Using Diuretics For Intracranial Hypertension

[RA Winters]

It has been really good to read about EDS and IH. I don't know anyone who has IH headaches and it has been a relief to come here and read about different treatments and so forth. The Intracranial Hypertension Research Organization has recommended diuretics as a possible solution too. I just went through 72 hours of back to back IH headaches but took the diuretic my doc supplied. I combined it with Tumeric since many people have had success with it helping with IH. The combined treatment reduced my pain and symptoms by about 60% at the least and 85% at it's max throughout the ordeal.
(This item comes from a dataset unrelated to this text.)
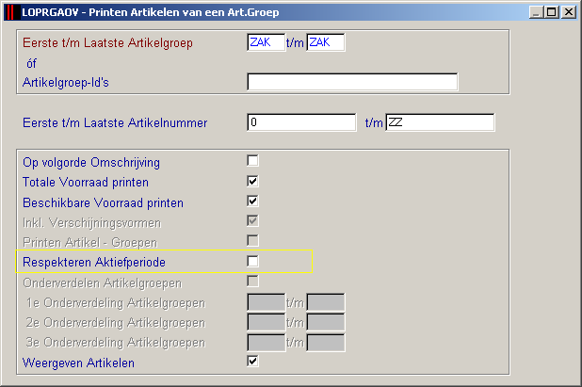582x387 pixels.
Task: Enable Op volgorde Omschrijving checkbox
Action: point(252,161)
True, that as CFIDS patients we often have reduced blood volume, but my doctor's solution was to take the diuretic only on IH days or days when I felt like they were coming on. Usually, I am either super thirsty or retaining water with that special pressure behind my eyes when one is coming on and am also much more prone to them during my period or the week before that. We are experimenting with diuretics as CFIDS and it's allergy prone self made this last diuretic a poor choice from a sensitivity standpoint (although it technically did it's job). By the way, before the diuretic, I took only Tumeric and it does help. The diuretic alone helps too. But together they are more successful, and the Tumeric can be taken all the time which is my next course of action.

While taking the diuretic, I also made sure to wear pressure stockings for circulation and to keep my legs slightly elevated when sitting or laying down which is most of the time. I do salt but only with iodized salts or natural salts from the Himalayas. I take kelp for iodine too. Normally, I am a very hydrated person, so learning to go a little on the dehydrated side (not extreme) is a new experience. Does anyone have anyone solutions?

 

[MishMash]

It has been really good to read about EDS and IH. I don't know anyone who has IH headaches and it has been a relief to come here and read about different treatments and so forth. The Intracranial Hypertension Research Organization has recommended diuretics as a possible solution too. I just went through 72 hours of back to back IH headaches but took the diuretic my doc supplied. I combined it with Tumeric since many people have had success with it helping with IH. The combined treatment reduced my pain and symptoms by about 60% at the least and 85% at it's max throughout the ordeal.

True, that as CFIDS patients we often have reduced blood volume, but my doctor's solution was to take the diuretic only on IH days or days when I felt like they were coming on. Usually, I am either super thirsty or retaining water with that special pressure behind my eyes when one is coming on and am also much more prone to them during my period or the week before that. We are experimenting with diuretics as CFIDS and it's allergy prone self made this last diuretic a poor choice from a sensitivity standpoint (although it technically did it's job). By the way, before the diuretic, I took only Tumeric and it does help. The diuretic alone helps too. But together they are more successful, and the Tumeric can be taken all the time which is my next course of action.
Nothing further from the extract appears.